(Dataset entries)
>>

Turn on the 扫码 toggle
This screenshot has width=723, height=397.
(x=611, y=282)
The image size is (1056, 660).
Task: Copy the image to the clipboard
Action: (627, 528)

<<

(Exercise prompt) All of the lines above need to be given again exactly.

(Task output)
Turn on the 扫码 toggle
This screenshot has width=723, height=397.
(x=611, y=282)
The image size is (1056, 660).
Task: Copy the image to the clipboard
Action: (627, 528)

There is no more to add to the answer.